- _DOCUMENT SECTION_
StrPos() String Clipping - How to Match a Trailing Space?

RchdR · October 29, 2024, 12:51am

Its more code than Ive written, but I aint copying off my phone and not plugging my laptop in either, so sorry, no can do.

vitesse · October 29, 2024, 12:53am

OK no worries, I was just trying to help you solve the problem you were having.

it may, at the least, give you an idea or three.

cheers

Geoff R

RchdR · October 29, 2024, 10:14am

I think my code is more open to change when I get onto unicode, mainly because thats a bit of a rabbit hole.

But thanks!

vitesse · October 29, 2024, 11:33am

No worries Richard. One’s own code is often better for yourself as it reflects the way you think and go about things. Someone else’s code sometimes looks foreign. TBH I didn’t realise you had sorted it out otherwise I probably wouldn’t have worried about writing it.

If you want to, feel free to post your code here for comparison. There are always many ways to do things and one can often learn and get ideas by studying other people’s approach (and code). [Even, or perhaps especially, if it appears “foreign”]

One thing I did think of later is that the replacement of spaces with another character could cause a problem where there is a range of characters specified. Two examples:

‘<32>-<47>’

if the space character is changed to a different char, say <255> then the range is changed (in this case it would be invalid).

‘<0>-<47>’

in this case a space is included in the range specified, but if all spaces in the text are altered to, again say <255>, then suddenly those “spaces” are now out of the specified range.

more thought required!

Cheers again.

RchdR · October 29, 2024, 12:09pm

Editing regex patterns is one of those things. Because Im looping through each ascii code counting how instances exist in the search string, as its entirely possible I may only be able to swap the space with a letter, I also have to look at whether strpos is doing a case senstive search or not, because if not case senstive, I cant use the lower/upper case letter thats not being used. So if not case senstive, then I have 255 ascii codes - 26, to play with. Havent even looked at the other letters in ascii with dots and squiggles on them to see if they are affected by case sensitive searchs.

I do wonder if the clipping of the search string is why Borland used the word Turbo back then knowing pcs were very slow back then and the split that saw some employees end up in the Clarion world… Or maybe they just got caught up in the 930 widow maker hype of the time? Who knows???

Trying to think of positive reasons why this clip exists. A positive slant is always good, a porsche slant nose is even better!

RchdR · October 29, 2024, 9:48pm

Who are or were ‘they’ anyway, or is it a shroud of mystery?

- _GIVEN DATA_
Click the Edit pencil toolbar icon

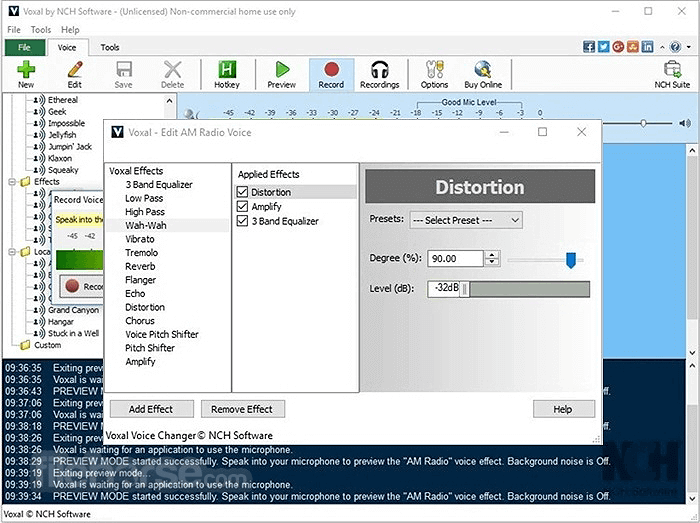(x=74, y=70)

- _AIM OF THE TASK_
In the forum thread, what would happen to the range '<32>-<47>' if the space character were changed to a different character such as <255>? Rely solely on the forum thread for this.

- _IN RESPONSE_
The range would be changed, and in that case it would be invalid.